Why does my boyfriend overly challenge me and is it normal to get hurt by this and not feel good enough? He claims to love me more than anyone ever?

Anonymous
Dating 6 mos. he’s 34 I’m 33. He just started doing this where he’s talking about never being complacent with each other, how he never wants to be. how he “always wants to be 1% better every day for me because I’m worth it” etc. I tried telling him that being complacent a little comfortability and u trust them emotionally etc. and you can relax not have to try so hard but yes I should never let yourself go and stop trying. He doesn’t like that I’m tired more than him he wants me to for example not make excuses and go for that jog at 7 AM when I have to work 12 hours etc and he’s just so extreme like a self help book and I told him it’s ok to be more laid back and enjoy life. And he said he doesn’t like people being lazy and making excuses for everything and those are the girls he’s dated in the past. We fought about having kids, we both want kids. he knows I don’t make very much where he makes around 100 K a year and every question he would ask and then answer that I don’t know what I’m talking about or I have no clue because I can’t afford this or that and what am I going to contribute and I said I will still pay half of the mortgage, I will still pay my half just because I don’t make as much as you and he’s like are u even saving what are you gonna do for this kid you have no clue etc. i live on my own and pay my own bills now I’m independent. it just seems like he’s over challenging me lately. it makes me feel bad like I’m not good enough for him. I told him I cannot contribute to the cabin it’s so expensive and he’s afraid of losing it someday, basically was saying it’s either keeping the family cabin or a kid because he can’t afford both. I said I’m being selfless here, the cabin is your life I’m not gonna have a kid with u then because you’re gonna end up resenting me. And he’s just making me feel bad lately. Like I’m not good enough.
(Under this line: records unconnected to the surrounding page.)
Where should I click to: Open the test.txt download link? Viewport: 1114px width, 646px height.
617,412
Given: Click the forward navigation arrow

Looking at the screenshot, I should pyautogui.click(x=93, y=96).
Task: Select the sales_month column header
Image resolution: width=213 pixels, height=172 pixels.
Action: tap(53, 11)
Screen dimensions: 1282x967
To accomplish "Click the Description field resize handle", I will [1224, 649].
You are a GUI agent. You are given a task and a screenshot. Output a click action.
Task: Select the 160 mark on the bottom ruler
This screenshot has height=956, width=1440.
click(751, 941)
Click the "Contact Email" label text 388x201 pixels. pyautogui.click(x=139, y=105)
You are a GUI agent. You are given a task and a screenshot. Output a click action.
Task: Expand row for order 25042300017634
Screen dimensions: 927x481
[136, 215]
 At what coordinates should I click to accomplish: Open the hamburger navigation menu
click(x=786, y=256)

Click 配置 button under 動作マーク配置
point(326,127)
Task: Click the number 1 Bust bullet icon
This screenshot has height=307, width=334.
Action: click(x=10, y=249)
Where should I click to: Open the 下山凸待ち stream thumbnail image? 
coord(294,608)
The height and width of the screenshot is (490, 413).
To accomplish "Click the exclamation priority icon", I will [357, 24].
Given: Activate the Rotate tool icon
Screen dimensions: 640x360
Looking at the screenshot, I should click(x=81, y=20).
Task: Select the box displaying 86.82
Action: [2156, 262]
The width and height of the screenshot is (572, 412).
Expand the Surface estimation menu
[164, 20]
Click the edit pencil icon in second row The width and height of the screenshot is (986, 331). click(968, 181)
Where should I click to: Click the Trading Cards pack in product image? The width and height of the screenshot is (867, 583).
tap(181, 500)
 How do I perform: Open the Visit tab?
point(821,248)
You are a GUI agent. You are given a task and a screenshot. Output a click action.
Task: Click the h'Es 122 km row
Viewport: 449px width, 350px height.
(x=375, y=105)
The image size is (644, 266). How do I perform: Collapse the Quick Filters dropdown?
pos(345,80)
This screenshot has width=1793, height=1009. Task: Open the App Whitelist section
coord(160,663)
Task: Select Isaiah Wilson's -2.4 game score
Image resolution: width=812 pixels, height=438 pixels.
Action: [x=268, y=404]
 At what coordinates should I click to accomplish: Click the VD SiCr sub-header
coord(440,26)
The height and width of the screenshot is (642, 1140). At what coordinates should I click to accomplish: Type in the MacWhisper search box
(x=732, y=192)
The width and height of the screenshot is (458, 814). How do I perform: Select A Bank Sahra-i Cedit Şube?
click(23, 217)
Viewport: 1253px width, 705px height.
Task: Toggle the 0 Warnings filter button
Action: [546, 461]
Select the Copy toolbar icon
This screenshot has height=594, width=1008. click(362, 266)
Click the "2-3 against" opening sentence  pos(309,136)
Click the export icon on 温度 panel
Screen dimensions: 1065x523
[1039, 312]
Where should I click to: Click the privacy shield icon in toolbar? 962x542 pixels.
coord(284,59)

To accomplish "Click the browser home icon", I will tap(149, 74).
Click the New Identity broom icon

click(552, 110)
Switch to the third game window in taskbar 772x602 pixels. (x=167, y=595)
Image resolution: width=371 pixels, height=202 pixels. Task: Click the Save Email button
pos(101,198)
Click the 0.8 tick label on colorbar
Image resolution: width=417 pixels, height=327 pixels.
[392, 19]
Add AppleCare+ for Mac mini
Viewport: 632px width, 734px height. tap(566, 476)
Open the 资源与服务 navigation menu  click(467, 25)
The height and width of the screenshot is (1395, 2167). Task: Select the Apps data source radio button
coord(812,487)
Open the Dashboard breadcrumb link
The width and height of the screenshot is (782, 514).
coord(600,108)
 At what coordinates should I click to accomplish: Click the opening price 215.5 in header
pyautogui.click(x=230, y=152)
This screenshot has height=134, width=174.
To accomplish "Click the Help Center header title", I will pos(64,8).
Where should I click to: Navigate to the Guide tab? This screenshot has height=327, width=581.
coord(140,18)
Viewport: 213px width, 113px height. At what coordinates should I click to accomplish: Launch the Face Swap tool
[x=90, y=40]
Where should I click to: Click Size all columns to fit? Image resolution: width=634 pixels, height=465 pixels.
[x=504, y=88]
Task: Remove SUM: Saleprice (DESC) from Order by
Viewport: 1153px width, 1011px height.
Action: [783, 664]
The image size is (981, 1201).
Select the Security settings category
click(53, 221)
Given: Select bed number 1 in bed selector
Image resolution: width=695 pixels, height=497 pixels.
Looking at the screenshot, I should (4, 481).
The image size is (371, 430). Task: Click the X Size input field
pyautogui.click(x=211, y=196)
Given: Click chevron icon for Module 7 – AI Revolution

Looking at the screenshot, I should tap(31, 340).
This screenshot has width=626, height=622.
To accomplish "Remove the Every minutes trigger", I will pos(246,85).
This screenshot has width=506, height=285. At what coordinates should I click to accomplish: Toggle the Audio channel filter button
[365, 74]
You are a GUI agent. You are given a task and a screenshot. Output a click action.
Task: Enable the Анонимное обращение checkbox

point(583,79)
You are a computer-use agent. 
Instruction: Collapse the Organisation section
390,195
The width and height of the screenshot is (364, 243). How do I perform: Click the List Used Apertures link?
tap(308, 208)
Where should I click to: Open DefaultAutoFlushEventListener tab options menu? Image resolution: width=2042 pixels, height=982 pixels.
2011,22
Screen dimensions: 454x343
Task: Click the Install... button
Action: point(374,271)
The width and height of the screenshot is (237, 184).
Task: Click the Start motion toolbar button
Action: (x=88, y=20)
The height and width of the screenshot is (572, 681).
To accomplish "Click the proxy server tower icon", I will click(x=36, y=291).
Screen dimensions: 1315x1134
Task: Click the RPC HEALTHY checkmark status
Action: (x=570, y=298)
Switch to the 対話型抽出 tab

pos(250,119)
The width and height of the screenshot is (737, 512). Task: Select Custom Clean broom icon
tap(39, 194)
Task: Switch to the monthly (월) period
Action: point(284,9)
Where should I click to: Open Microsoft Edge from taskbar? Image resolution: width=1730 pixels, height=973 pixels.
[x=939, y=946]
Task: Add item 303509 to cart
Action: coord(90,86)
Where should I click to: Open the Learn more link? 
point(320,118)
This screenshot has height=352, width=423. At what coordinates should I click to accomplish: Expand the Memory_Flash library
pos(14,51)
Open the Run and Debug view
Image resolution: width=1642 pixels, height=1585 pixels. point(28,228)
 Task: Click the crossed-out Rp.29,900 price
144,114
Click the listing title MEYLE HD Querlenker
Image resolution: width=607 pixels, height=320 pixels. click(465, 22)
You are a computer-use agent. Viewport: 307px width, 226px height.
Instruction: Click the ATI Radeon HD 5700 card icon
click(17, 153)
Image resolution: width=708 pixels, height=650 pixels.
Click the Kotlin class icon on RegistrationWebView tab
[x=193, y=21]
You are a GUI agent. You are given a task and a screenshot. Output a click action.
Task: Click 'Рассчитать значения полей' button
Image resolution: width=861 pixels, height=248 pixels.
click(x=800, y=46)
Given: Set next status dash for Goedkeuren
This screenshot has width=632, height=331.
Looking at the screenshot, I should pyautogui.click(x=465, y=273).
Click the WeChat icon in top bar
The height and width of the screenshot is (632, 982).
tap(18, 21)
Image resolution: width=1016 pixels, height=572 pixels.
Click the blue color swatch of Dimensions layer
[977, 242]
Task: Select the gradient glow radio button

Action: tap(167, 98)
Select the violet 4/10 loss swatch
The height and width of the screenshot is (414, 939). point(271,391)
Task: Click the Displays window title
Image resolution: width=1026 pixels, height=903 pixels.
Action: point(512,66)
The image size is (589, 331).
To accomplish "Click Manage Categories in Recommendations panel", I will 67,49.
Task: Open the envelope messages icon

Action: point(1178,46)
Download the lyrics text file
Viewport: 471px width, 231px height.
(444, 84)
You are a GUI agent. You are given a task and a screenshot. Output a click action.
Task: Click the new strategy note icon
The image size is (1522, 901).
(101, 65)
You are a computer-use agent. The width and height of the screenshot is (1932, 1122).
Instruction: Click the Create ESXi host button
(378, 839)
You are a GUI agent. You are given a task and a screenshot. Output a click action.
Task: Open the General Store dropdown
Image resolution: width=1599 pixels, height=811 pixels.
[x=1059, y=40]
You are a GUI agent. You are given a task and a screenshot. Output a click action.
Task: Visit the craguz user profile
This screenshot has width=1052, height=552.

The one day it was our day off I wanted to sleep in and he was mad that “I was tired I was making an excuse it was a mindset”
Updates
1 y
I should add our sex life is great. Almost every day. I initiate it too. We are affectionate towards each other. He gives me the love and attention I deserve. And I love Him dearly but this is just getting to be a little much. Plus he downplays my feelings when I’m having a bad day and he’s always optimistic and jokes when I’m in a sad/bad mood.
Why does my boyfriend overly challenge me and is it normal to get hurt by this and not feel good enough? He claims to love me more than anyone ever?